> [WHAT THE TASK REQUIRES]
Among the entries below, find every line that contains the string "will", then copy it.

[Records from a data source]
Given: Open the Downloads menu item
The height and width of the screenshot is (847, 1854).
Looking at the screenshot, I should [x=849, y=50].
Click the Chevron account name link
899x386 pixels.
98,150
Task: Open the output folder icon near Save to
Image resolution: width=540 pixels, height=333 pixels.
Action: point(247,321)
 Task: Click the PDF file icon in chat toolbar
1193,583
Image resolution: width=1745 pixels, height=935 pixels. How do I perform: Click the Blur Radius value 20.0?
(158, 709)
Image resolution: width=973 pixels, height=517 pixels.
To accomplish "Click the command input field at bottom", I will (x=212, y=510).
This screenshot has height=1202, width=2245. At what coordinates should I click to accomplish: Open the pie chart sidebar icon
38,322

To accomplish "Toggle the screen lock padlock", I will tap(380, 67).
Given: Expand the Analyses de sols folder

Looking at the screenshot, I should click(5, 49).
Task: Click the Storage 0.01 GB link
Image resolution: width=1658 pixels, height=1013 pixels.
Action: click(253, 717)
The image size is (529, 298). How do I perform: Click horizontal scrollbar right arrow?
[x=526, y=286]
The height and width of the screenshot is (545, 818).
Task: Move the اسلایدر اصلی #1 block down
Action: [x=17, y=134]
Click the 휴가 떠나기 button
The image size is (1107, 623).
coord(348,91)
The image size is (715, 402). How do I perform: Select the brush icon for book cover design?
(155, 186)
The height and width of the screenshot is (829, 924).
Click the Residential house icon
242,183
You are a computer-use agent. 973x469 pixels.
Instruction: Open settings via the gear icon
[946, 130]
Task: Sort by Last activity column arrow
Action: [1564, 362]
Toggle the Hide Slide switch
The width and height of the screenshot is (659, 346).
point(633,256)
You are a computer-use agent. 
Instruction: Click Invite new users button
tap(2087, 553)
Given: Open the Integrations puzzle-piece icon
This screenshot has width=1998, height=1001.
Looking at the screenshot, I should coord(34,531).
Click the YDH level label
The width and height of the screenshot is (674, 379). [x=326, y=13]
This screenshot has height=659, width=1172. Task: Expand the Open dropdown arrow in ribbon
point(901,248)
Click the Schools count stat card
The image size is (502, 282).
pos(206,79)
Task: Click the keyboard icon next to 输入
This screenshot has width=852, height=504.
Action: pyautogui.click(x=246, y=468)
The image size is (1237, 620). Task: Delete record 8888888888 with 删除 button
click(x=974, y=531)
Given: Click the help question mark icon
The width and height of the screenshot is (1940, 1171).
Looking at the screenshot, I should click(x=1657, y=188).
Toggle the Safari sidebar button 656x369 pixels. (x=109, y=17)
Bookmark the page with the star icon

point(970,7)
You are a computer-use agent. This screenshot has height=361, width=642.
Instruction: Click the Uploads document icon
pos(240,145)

> [EXERCISE SOLUTION]
To accomplish "Click the command input field at bottom", I will (x=212, y=510).
To accomplish "Toggle the screen lock padlock", I will tap(380, 67).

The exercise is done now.